The AMPTP and the unions agreed to streamline the protocols in late November as more and more films and TV shows had to stop production after members of their casts and crews tested positive for Covid-19. According to a letter accompanying the agreement, which went into effect on November 30, manufacturers had to notify unions of positive test results in their shows so that unions could inform the cast and crew of the Covid-19 status of their sets.
“When we and our sister unions negotiated the safety and testing protocols in our return-to-work agreement with manufacturers,” the DGA told its members at the time, “we knew that adjustments would be required as circumstances change, to manage the risk of exposure to Covid-19 in the workplace. “The protocols, which had been in the making for many months,” were largely effective in catching infected people before they were contagious and limiting the potential for spread on set, “the DGA told its members in January.
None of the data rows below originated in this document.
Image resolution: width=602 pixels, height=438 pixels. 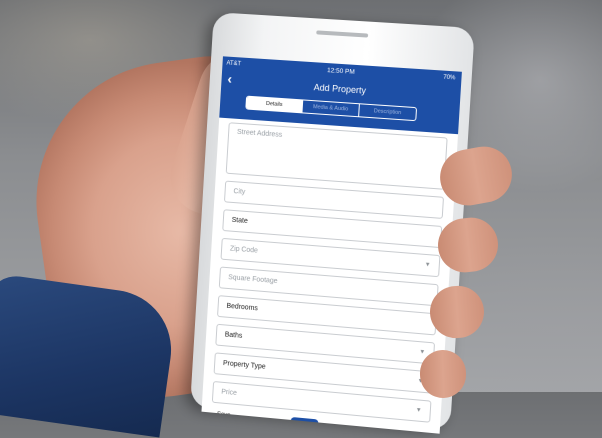 What do you see at coordinates (244, 366) in the screenshot?
I see `property-type-value: Property Type` at bounding box center [244, 366]. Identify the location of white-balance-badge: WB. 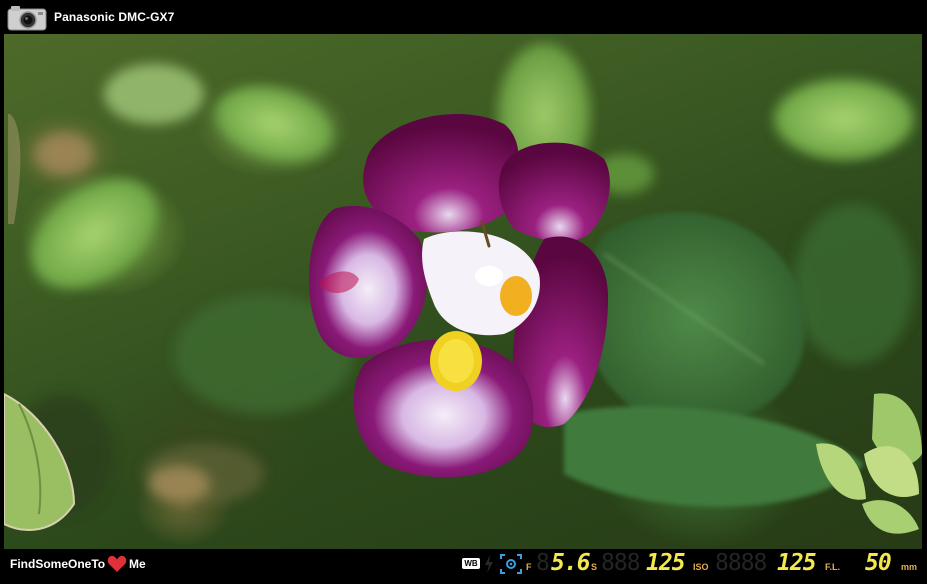
(471, 564).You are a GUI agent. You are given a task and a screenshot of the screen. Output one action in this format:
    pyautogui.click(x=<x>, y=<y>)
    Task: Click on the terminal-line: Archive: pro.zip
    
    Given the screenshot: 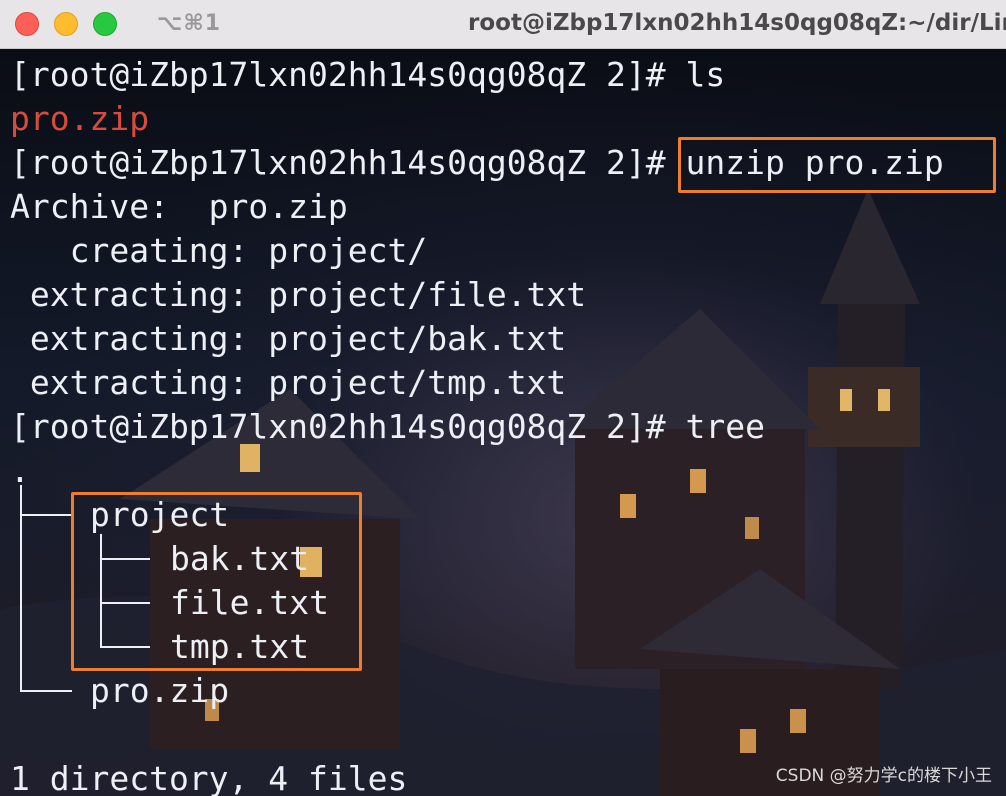 What is the action you would take?
    pyautogui.click(x=179, y=206)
The industry’s Covid-19 protocols have been “largely effective”, according to the DGA, although vacation production disruption may continue once the LA pandemic peaks
In the same month as Covid-19 cases increased across the country, SAG-AFTRA announced to its members that the return to work protocols had been “a remarkable success” and that “the data suggests that our production sets are in spite of the rise in community infection rates in various North American cities. “
In June last year, when the four unions adopted a 31-page set of return to work guidelines entitled “The Safe Way Forward”, they noted that “we believe this document represents a path for employers to take. create a safer job for their cast and crew in a pre-vaccination Covid-19 world. “
According to SAG-AFTRA, the industry’s return-to-work protocols have been “a remarkable success”.
Two weeks earlier, the industry-wide Labor Management Safety Committee’s task force published a 22-page “white paper” on getting back to work safely that didn’t even mention vaccines, which were little hope for the US at the time. The white paper was then presented to New York Governor Andrew Cuomo and California Governor Gavin Newsom for production to resume in those states.
The agreement reached between the AMPTP and the unions in September, which expires at the end of next month, codified these protocols into a contractual language now used in film and television production.